▸ What you should do
Render every line of the entries below as a Markdown table with the columns Row and Line, numbering each row and leaving out blank lines. Omit the pictures.

▸ Provided records

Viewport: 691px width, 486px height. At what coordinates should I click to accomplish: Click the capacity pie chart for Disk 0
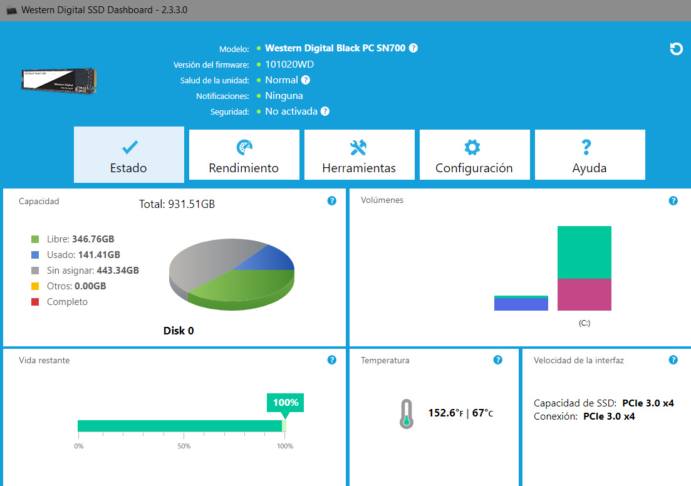232,274
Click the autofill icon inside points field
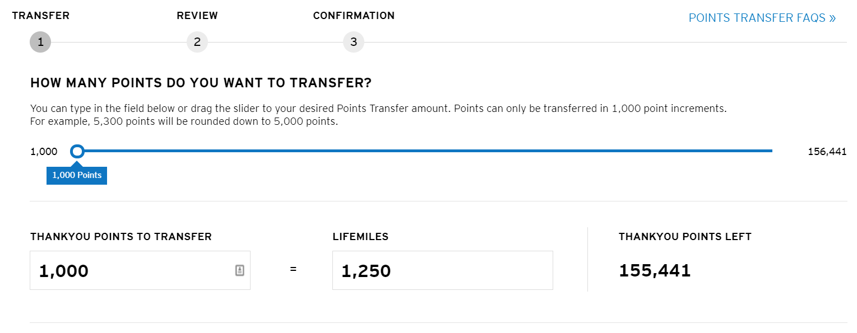The image size is (857, 333). click(x=239, y=270)
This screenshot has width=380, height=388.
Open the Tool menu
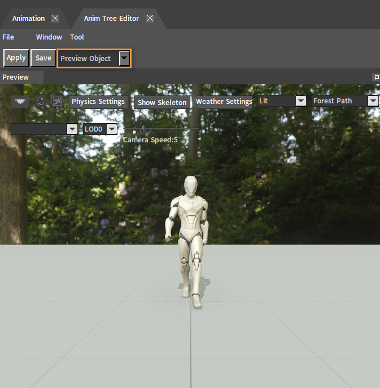click(77, 37)
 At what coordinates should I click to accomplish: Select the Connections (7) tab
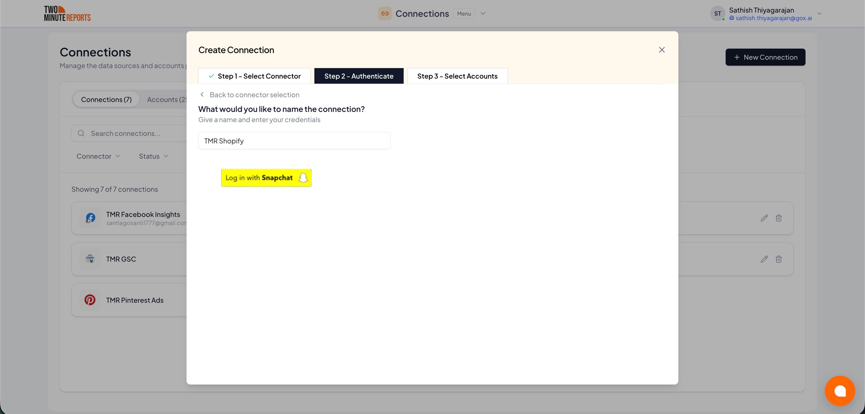(106, 99)
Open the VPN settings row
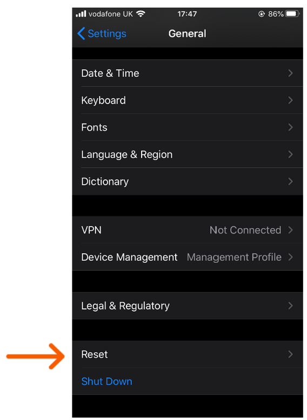Image resolution: width=307 pixels, height=420 pixels. point(188,230)
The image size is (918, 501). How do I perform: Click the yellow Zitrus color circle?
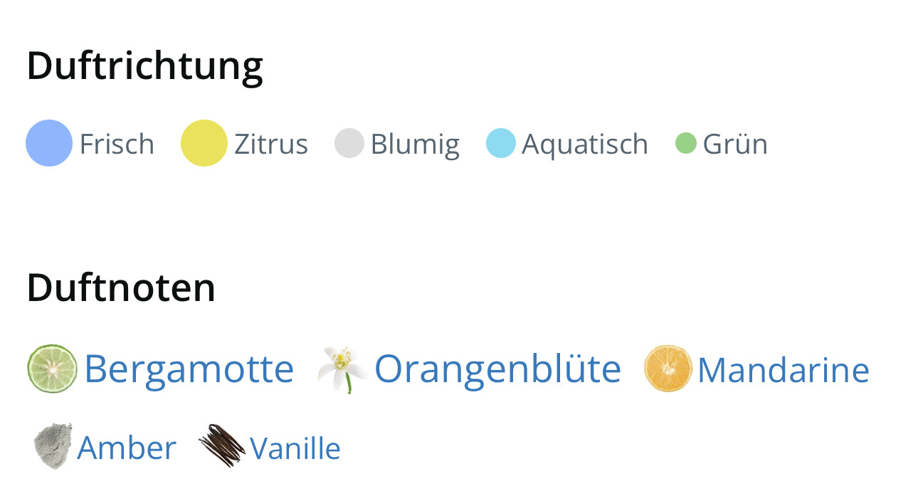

▸ Answer
| Row | Line |
|---|---|
| 1 | Viewport: 691px width, 486px height. At what coordinates should I click to accomplish: Click the capacity pie chart for Disk 0 |
| 2 | 232,274 |
| 3 | Click the autofill icon inside points field |
| 4 | The image size is (857, 333). click(x=239, y=270) |
| 5 | This screenshot has width=380, height=388. |
| 6 | Open the Tool menu |
| 7 | click(77, 37) |
| 8 |  At what coordinates should I click to accomplish: Select the Connections (7) tab |
| 9 | (106, 99) |
| 10 | Open the VPN settings row |
| 11 | Image resolution: width=307 pixels, height=420 pixels. point(188,230) |
| 12 | The image size is (918, 501). How do I perform: Click the yellow Zitrus color circle? |